Şehit yakınları ve avukatlarına Allah sabır versin.
Esas zor olanı bu cin ali hikâyelerini dinlemek zorunda olan yargı mensuplarının durumu. Hatta yargı mensuplarının durumu iki kere zor. Belki üç kere zor.
Birincisi bu alçakları dinlemeye tahammül ediyorlar. İkincisi bu alçakların hedefi haline geliyorlar. Üçüncüsü bu alçakları yargılarken kendi arkadaşlarına karşı diken üstündeler. Çünkü bilecekler ki herhangi bir yargılama işleminde karşılaşılabilecek basit yargılama hatalarının arkasından bile akılları zorlayan komplo teorileri çıkacak. Cin ali masallarına tahammül etmeseler. Şüpheden devlet yararlanır başlığıyla, usûl kurallarını cezalandırma aracı olarak kullandıkları, memnuniyetsizliği tabana yayarak siyaseti zayıflatmaya çalıştıkları ve kripto FETÖ’cü oldukları söylenecek. Usûl kurallarını tam uygulayıp cin ali masallarına tahammül etseler, bu usûl kuralını yapan siyasetçiler tarafından darbecilerin tiyatro oynamasına izin verdikleri, hükümete karşı başlatılan dip dalgasının uçları olmakla suçlanacaklar.
Böyle bir ortamda bu işin içinden çıkılabilir mi ya.
Elini kolunu değil başını bu işin altına koymuş olan insanların her gün hedefte tutularak sağlıklı görev yapmaları mümkün mü? Hakimler, savcılar da sonuç itibariyle insan. Onların da bir ailesi, bir gelecek kaygısı, korkuları ve sevinçleri var.
İnsaf sahibi olan herkes bilir ki, toplumun FETÖ ilişkileri bakımından en temiz kurumu yargı kurumudur. Halen FETÖ’cü yok mudur? Olabilir. Ama hiç taviz verilmeden fark edildiği anda gereği yapılıyor.

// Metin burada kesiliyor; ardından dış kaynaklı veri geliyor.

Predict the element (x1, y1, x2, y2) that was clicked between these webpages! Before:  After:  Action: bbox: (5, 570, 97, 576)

Her gün komplo ve ihanet iddialarının arasında bırakılan insanların da psikolojisi dayanabilir mi bu tabloya. Biraz da darbe yargılamalarında görev yapan kolluk görevlileri ile hakim ve savcıların motivasyonunu artıracak şeyler yapmak gerekiyor.

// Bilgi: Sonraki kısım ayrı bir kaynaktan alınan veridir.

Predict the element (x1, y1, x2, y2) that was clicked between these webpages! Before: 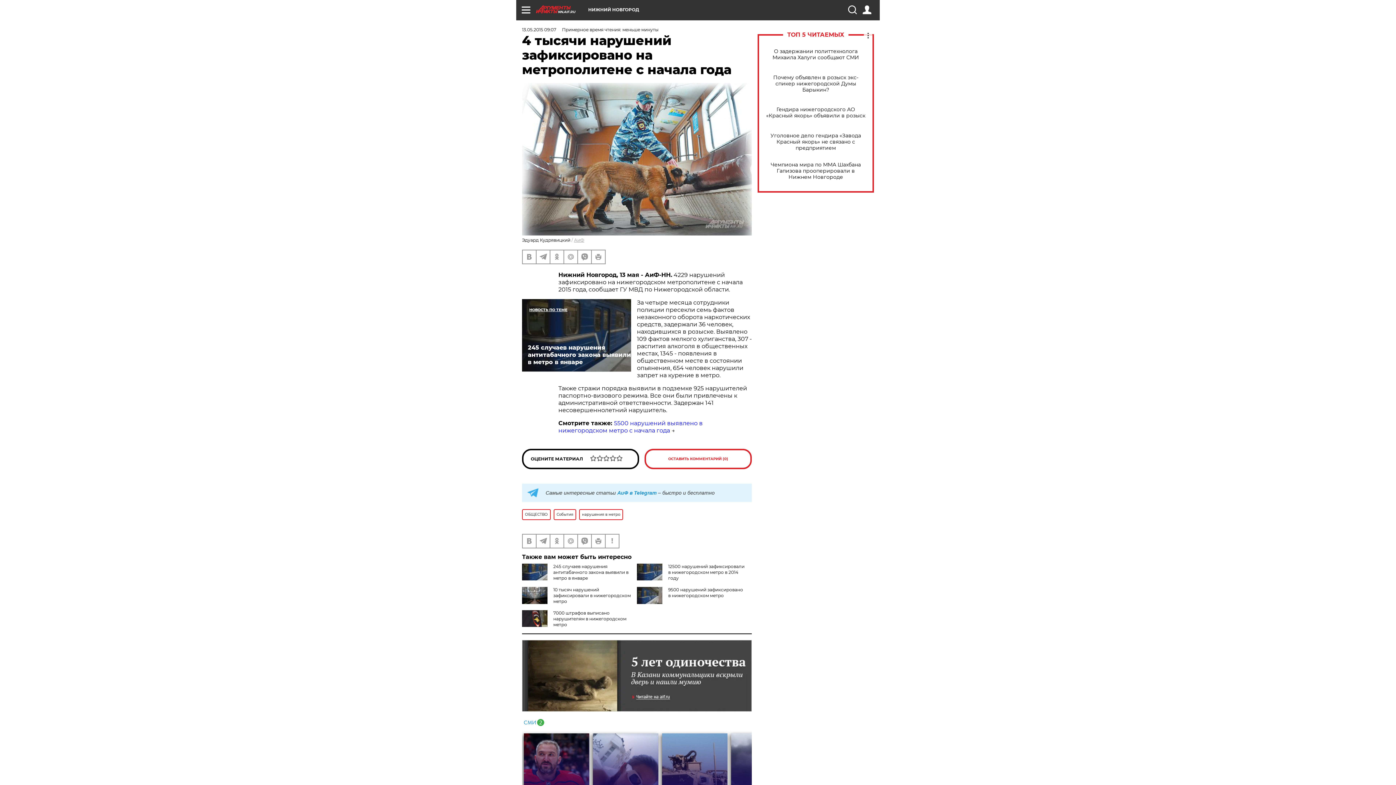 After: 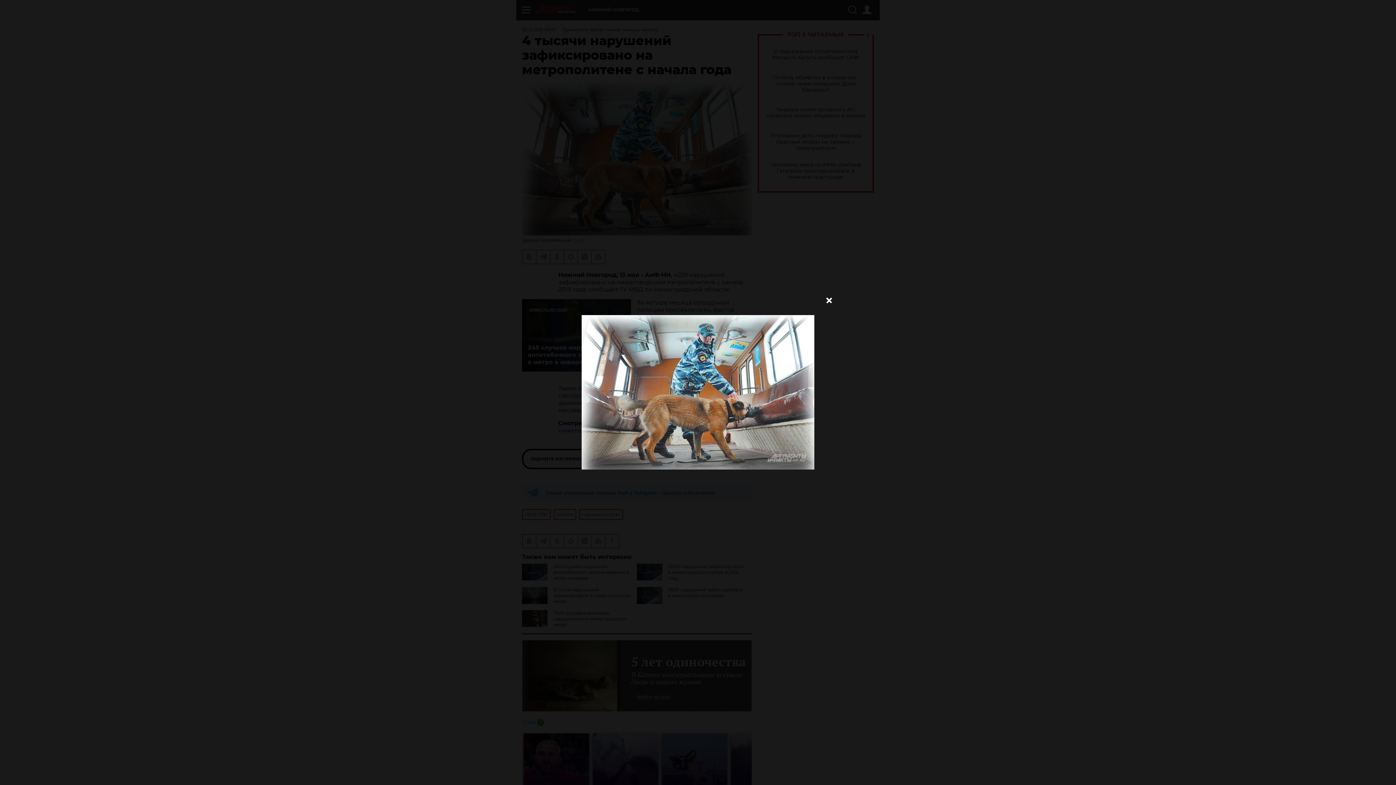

Darbe yargılamalarını yürütenlerin tamamının motivasyonunu ortadan kaldıracak saldırgan davranışların kime ne faydası var.

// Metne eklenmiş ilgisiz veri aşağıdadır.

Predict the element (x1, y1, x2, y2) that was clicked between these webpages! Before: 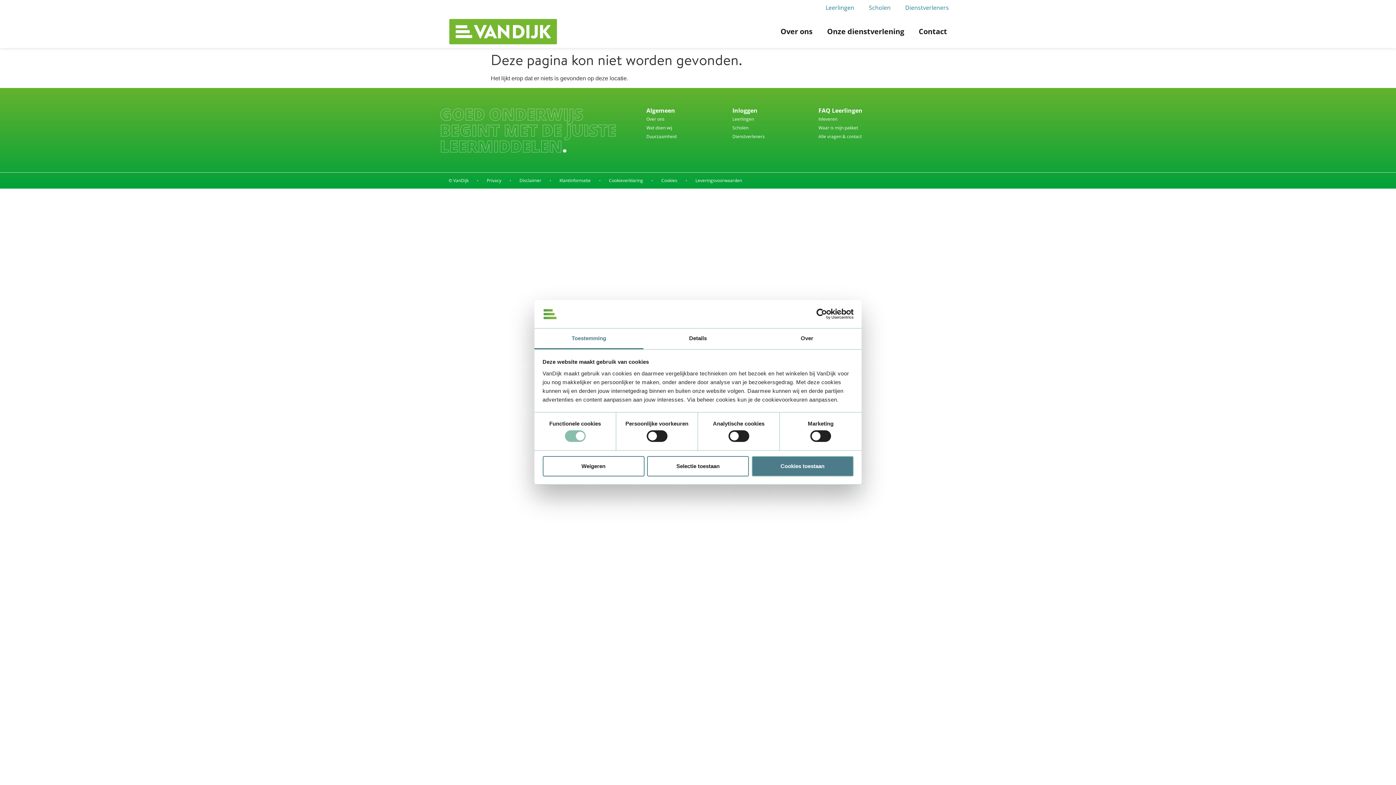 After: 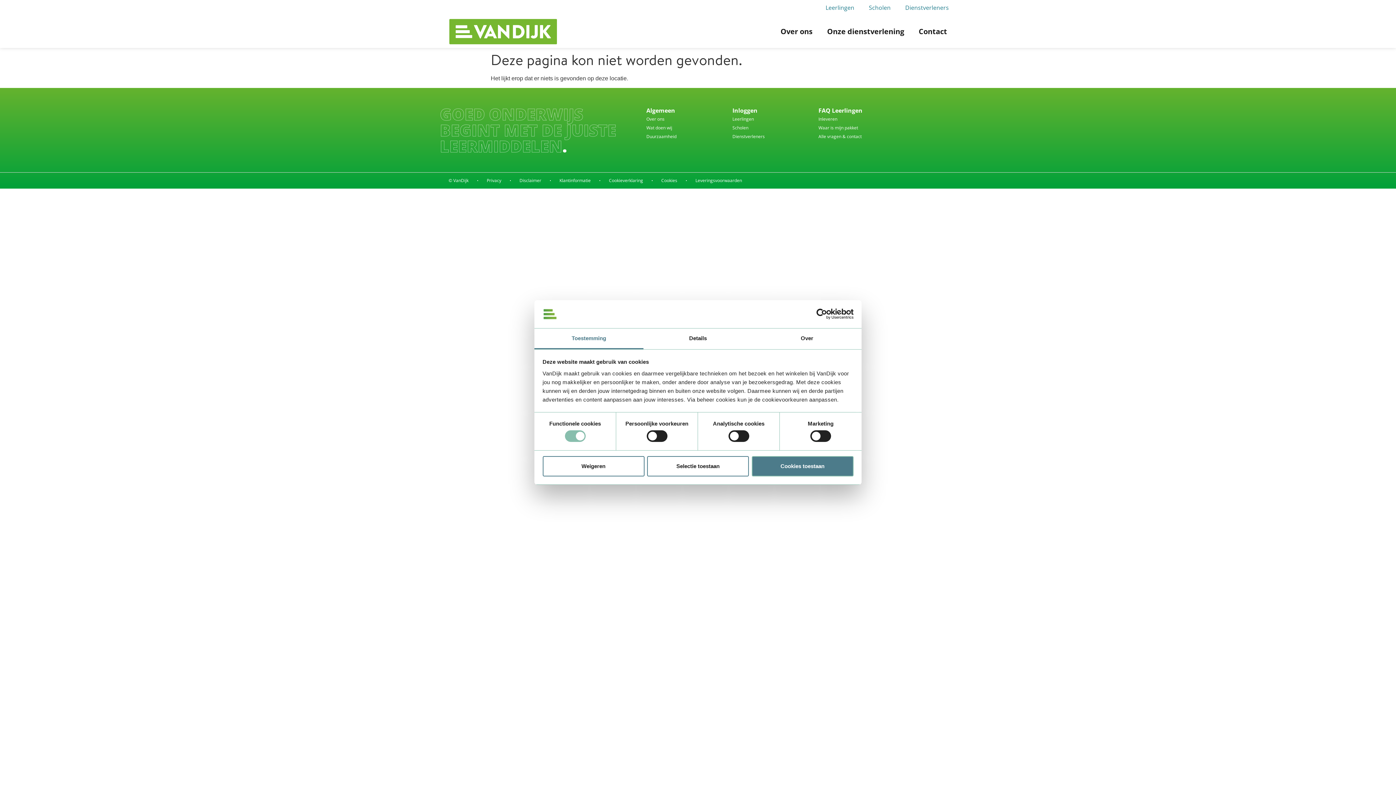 Action: bbox: (818, 123, 904, 132) label: Waar is mijn pakket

Büyük bir travma yaşandı. Travma sonrası stres dönemi devam ediyor. Bu stresin etkilerinin giderek azalması için güvenli alanlar inşa etmek gerekiyor.
Dayanaksız suçlamaların genelleştirilmesi, sağlıklı denetim yapılması imkânını da ortadan kaldırıyor. Yargı organlarının denetimini yapanlar üzerindeki baskıyı artırmak doğru bir yöntem değil. Baskı altında alınan kararların kalitesi de bozulur. Esas kayıp bu olur.
Şunu anlarım. Yargı organlarının denetimini yapan kurumlar yeterli duyarlılığa ve performansa sahip olmazlar. Bu takdirde siyasetin bir denetim aracı olarak devreye girmesi gerekir. Ancak devreye girerken de genellemeler yerine somut olarak problemi göstermeleri gerekir.
Daha önce söyledim şimdi de söylüyorum. Yargı mensupları darbe karşısında milli bir devletin evlatları hangi refleksi göstermesi gerekiyorsa bunu gösterdiler ve rüştlerini fazlasıyla ispat ettiler.
Anayasal düzen tehlike altındayken, bu tehlikeye orantılı şekilde yani hak ettikleri şekilde karşılık verdiler. Tehlikenin bastırılması aşamasında usûl kurallarının getirdiği kısıtlamaları da orantılı yani gerektiği şekilde aştılar.
Ama siyasetçilerin yargı mensuplarından kanunla getirilen sınırlamaları gerektiğinde aşmayı bir alışkanlık haline getirmeyi beklemeleri doğru değil. Böyle davranmak siyasetin alanını genişletmez daraltır.